CREONTE E ANTIGONE, ETEOCLE E POLINICE

Non è una verità da conoscere, è tutto drammaticamente chiaro.
Ci sono due assoluti che si scontrano, due paradigmi che attraversano la storia dell’umanità, e l’attraverseranno fino alla fine. C’è il Potere, rappresentato da Creonte, e c’è Antigone, che si oppone al Potere, in nome di una legge divina.
Senza Creonte non c’è democrazia e senza Antigone non c’è democrazia.
Creonte e Antigone sono ugualmente necessari, indispensabili.
Il Potere regge la città, ma non è la città. Antigone si oppone e ne rappresenta una parte.
Eteocle e Polinice sono due gemelli. I due gemelli, una volta raggiunta l’età per regnare, essendo gemelli e non potendo vantare un diritto certo sul trono, si accordarono per istituire una forma di diarchia, regnando insieme, a turno, un anno alla volta. Fu estratto a sorte chi avrebbe iniziato per primo, e fu sorteggiato Eteocle.
Quando giunse il turno di Polinice, Eteocle lo fece imprigionare e allontanare dalla città, tacciandolo d’incompetenza e malvagità ed escludendolo dalla successione al trono.
Polinice reagì ispirando e capeggiando l’attacco alla città dei sette re.
I due fratelli, trovatisi di fronte nel combattimento, si uccisero l’un l’altro e l’odio perdurò anche dopo la morte: quando i corpi furono posti sul rogo per essere arsi, secondo una delle tante versioni del mito, le fiamme si divisero.

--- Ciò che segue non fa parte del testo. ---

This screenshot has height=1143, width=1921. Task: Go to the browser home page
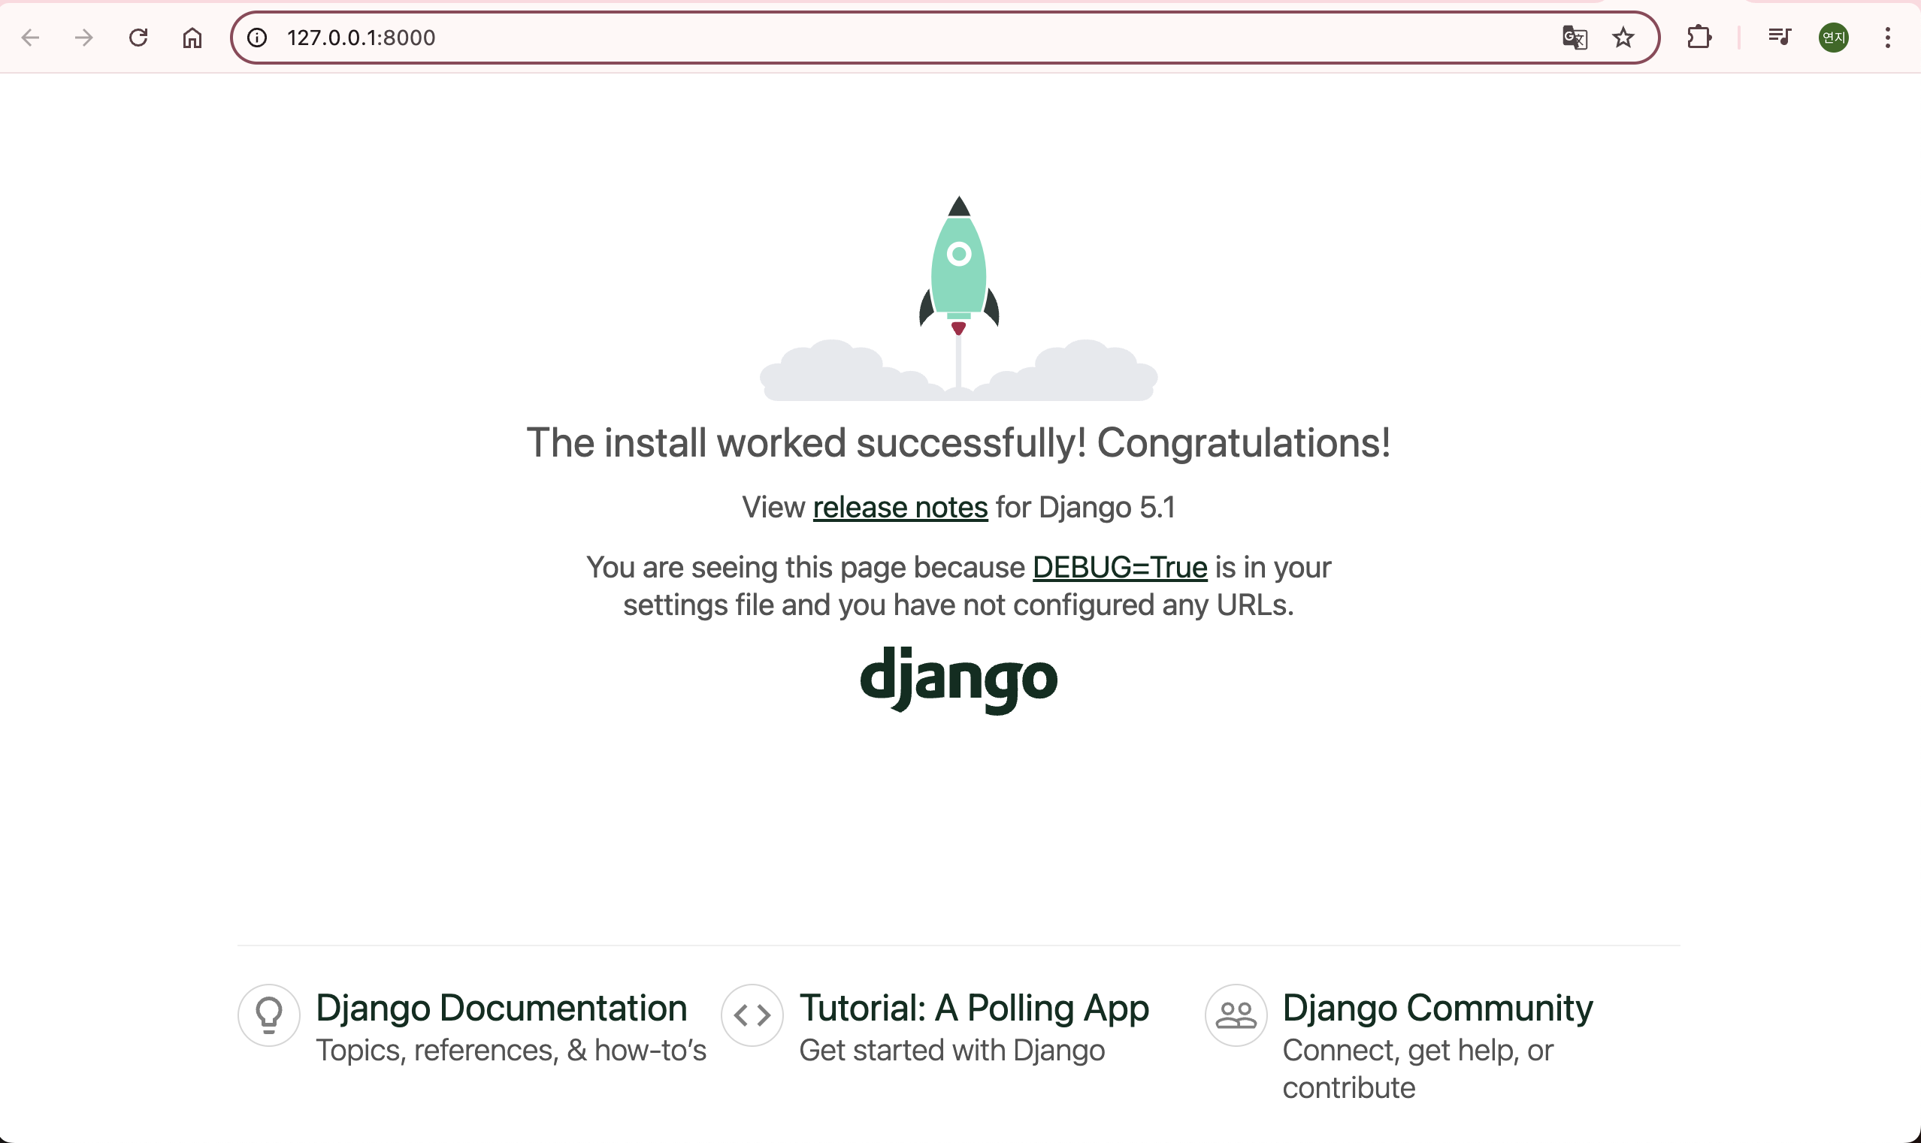click(x=192, y=37)
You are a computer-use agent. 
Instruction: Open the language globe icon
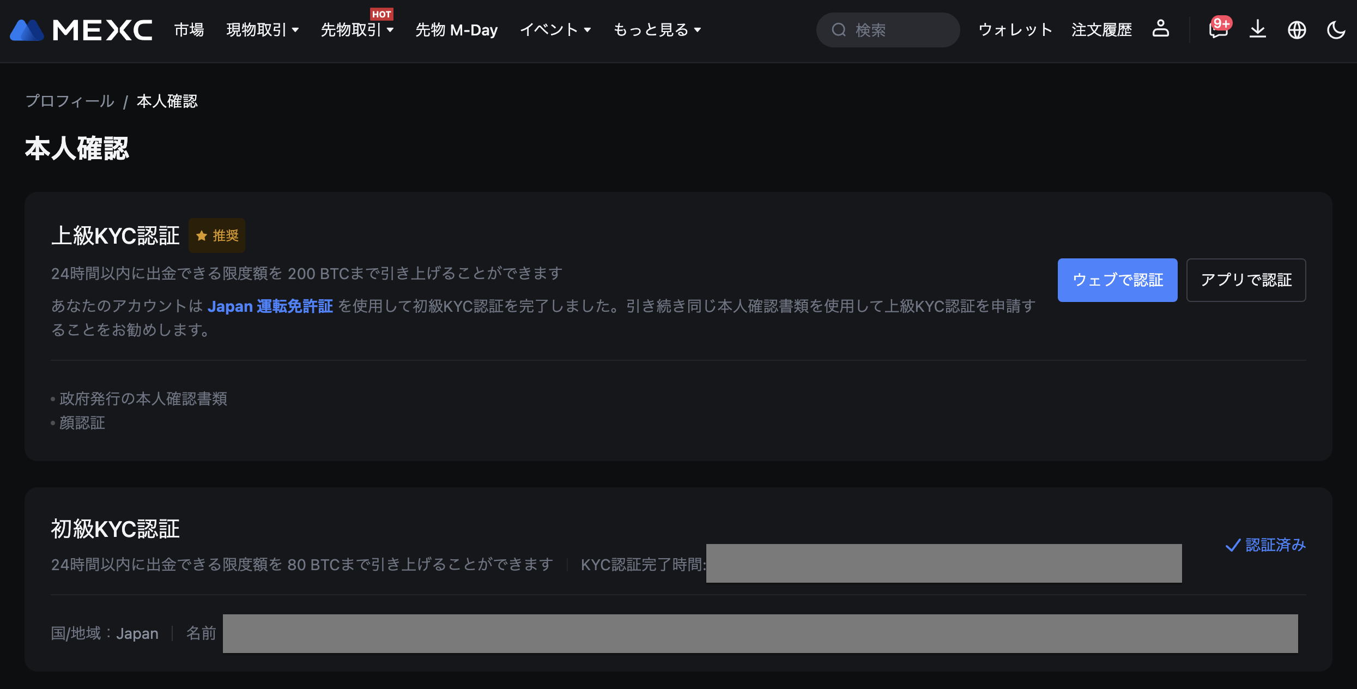(x=1297, y=29)
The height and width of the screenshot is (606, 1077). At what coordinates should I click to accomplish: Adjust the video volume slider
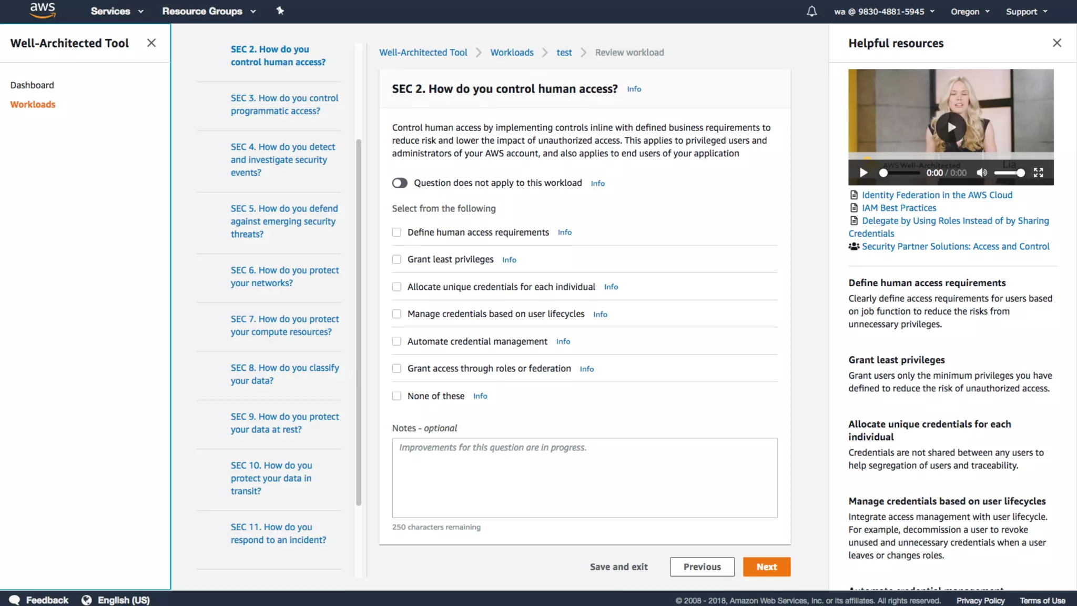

La legge stabiliva che a Polinice non fosse data sepoltura. Antigone però, fidanzata del figlio Emone, volle seppellire il fratello Polinice, così Creonte la condannò a morte murandola viva in una tomba. Poi, incalzato da Tiresia (la più importante veggente della mitologia greca, e altre cose) , la liberò, ma troppo tardi: Antigone fu trovata morta, ed Emone si uccise sul corpo dell’amata.